Patients and Methods: This prospective, multicenter, observational study enrolled 107 patients, aged 40 and older, with diagnosed COPD, all previously on MITT. The patients were transitioned to once-daily FF/UMEC/VI administered via the ELLIPTA inhaler. The primary outcome was a change in the COPD Assessment Test (CAT) score after 24 weeks. The secondary outcomes included changes in lung function, exacerbation rates, Modified Medical Research Council Dyspnea Scale scores, and Treatment Satisfaction–Visual Analysis Scale (TS-VAS) scores.

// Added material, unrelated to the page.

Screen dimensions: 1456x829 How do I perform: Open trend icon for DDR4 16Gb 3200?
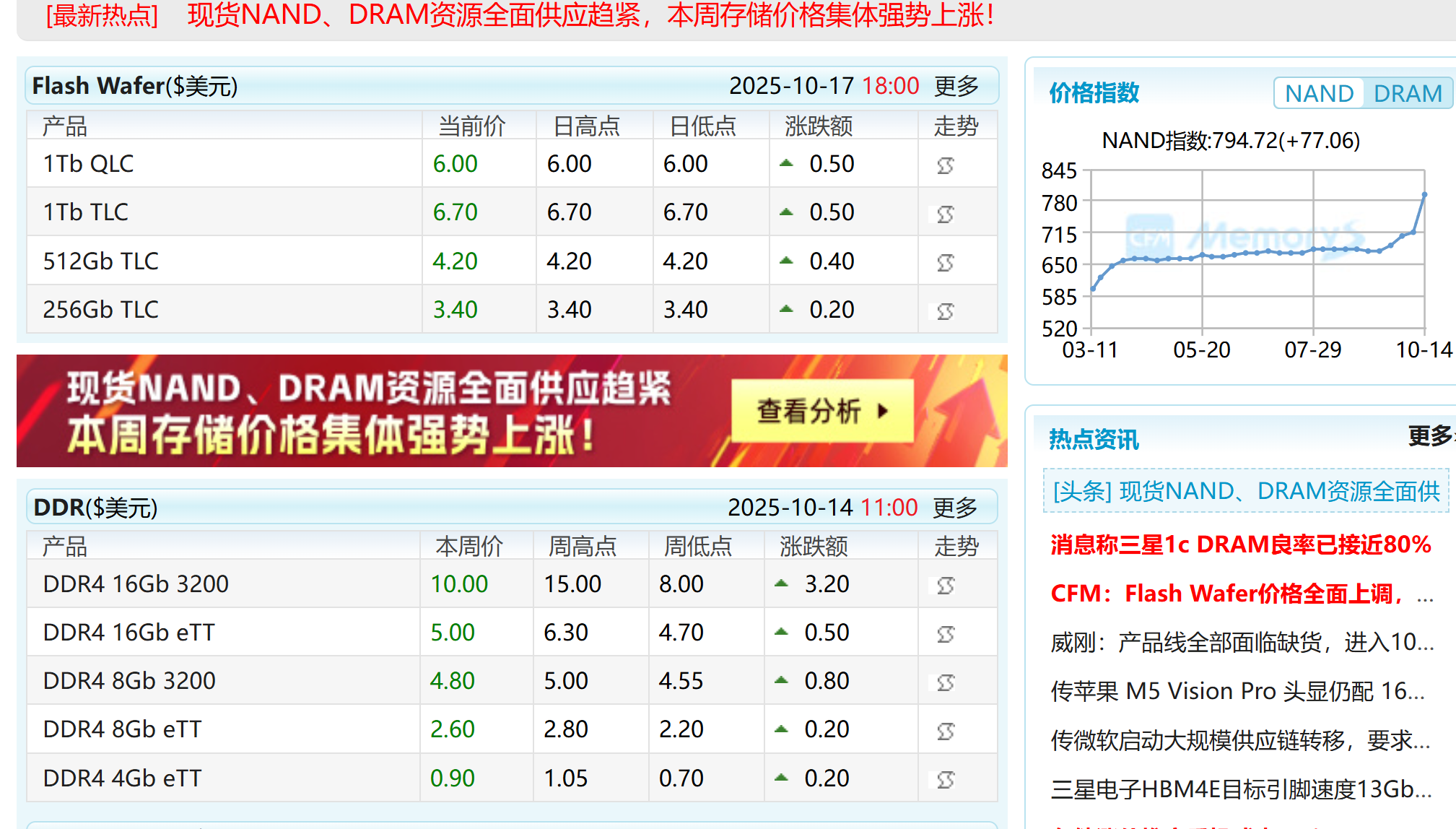click(x=945, y=585)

Results: A total of 91 patients completed the 24-week observation. CAT scores significantly improved (mean change = 1.40 points, P = 0.007). Lung function also improved, with a mean increase in the FEV1/FVC ratio (mean change = 4.31%, P = 0.005). Exacerbation rates decreased significantly (incidence rate ratio = 0.45, P = 0.016). Treatment satisfaction increased, with a mean TS-VAS score rise of 1.71 points (P < 0.001).
Conclusion: The transition from MITT to SITT significantly improved COPD symptom management, pulmonary function, exacerbation rate, and treatment satisfaction in Korean cohort. Using a single inhaler to simplify therapy might increase patient compliance and improve clinical outcomes of COPD management.